We will not proceed to full advice until you instruct us. Our full advice charges are explained below:
Our charges are calculated as a fixed charge of £3,500 plus 1% of the cash equivalent transfer value (CETV).
For example, if the CETV was £100,000 our charge would be £4,500, whereas if the CETV was £750,000 our charge would be £11,000.
Our charges become payable on the provision of our recommendation, or earlier termination of our services by you, and our charges for full advice will be the same whether we recommend you remain in your existing scheme or transfer. Should a transfer proceed, we will NOT charge you for the time we take in implementing our recommendation.
N.B. An express service surcharge of £875 will apply where you initiate our services within 6 weeks of any guaranteed CETV deadline.
The cost of this service is based on the value of your transferred pension fund and is charged at a rate of 0.83% per annum for our service. This will be collected directly from your pension fund.

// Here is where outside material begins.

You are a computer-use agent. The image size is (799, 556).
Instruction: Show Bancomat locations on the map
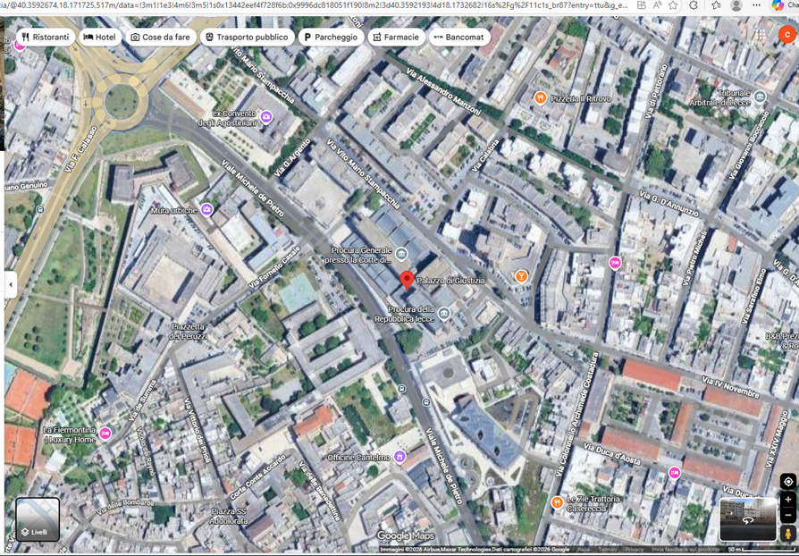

If you transfer your existing DB pension scheme you will be giving up valuable safeguarded benefits in favour of a fund which will be subject to investment risk.

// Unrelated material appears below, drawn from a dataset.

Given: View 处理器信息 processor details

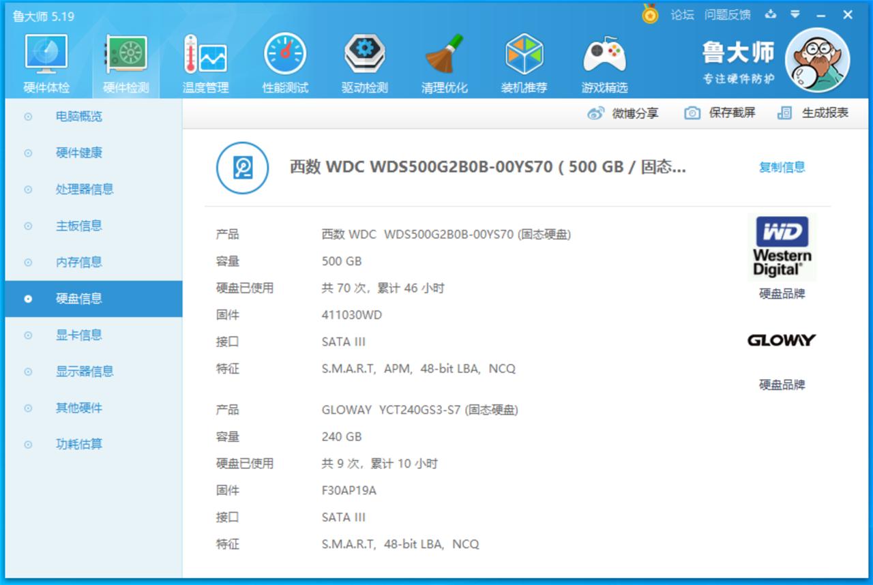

You may therefore consider it important to review the fund to ensure the pension continues to meet your objectives and at regular intervals. Our ongoing service proposition can support you in these matters.
Sanjay Gambhir
Financial Advisor
“We focus on getting to know you and your family’s circumstances, and our advice often changes lives. We help empower our clients to achieve their desired retirement and life goals”.
- You will receive a secured income for life, likely to rise yearly in line with inflation. Your spouse/civil partner can receive an income (subject to income tax) upon your death.
- There is minimal paperwork to start the payment of benefits, and no ongoing monitoring of the scheme is required after you make the first payment.
- Defined benefit schemes will place no personal investment risk on you.
- Defined benefit schemes have a legal duty to provide a pension for a surviving widow/widower or dependent in the event of your death.
- A defined benefit scheme is rigid in its structure. You receive a set amount of money each month until you die; therefore, it cannot adapt if your needs change throughout retirement.
- You must select your pension scheme payments before taking any benefits; you cannot change them later.
- Many defined benefit schemes have a pre-selected retirement age, and taking early benefits can result in reduced pension benefits.
- Any income from a defined benefit scheme will be subject to income tax at your highest marginal rate.
- Any income from a defined benefit scheme may affect your entitlement to means-tested state benefits.
- Only your spouse/civil partner and children under 23 (unless legally defined as a dependent if older) will usually be entitled to a reduced pension on your death. You will not be able to leave your pension benefits on death to any other party.
- Any options (if offered by your scheme) to provide benefits on death must be selected at the outset and will result in a lower initial pension payment.
- The tax-free pension commencement lump sum (usually referred to as Tax-Free Cash) of an individual pension or drawdown plan can be greater than from a defined benefit scheme.
- You can choose how and when you take your benefits — offering you greater flexibility and choice.
- When taking benefits, there are no restrictions on the amount of money you can withdraw at any time.
- On your death, your nominated beneficiaries will receive the remainder of your pension fund. There is no restriction on whom you choose to receive these benefits.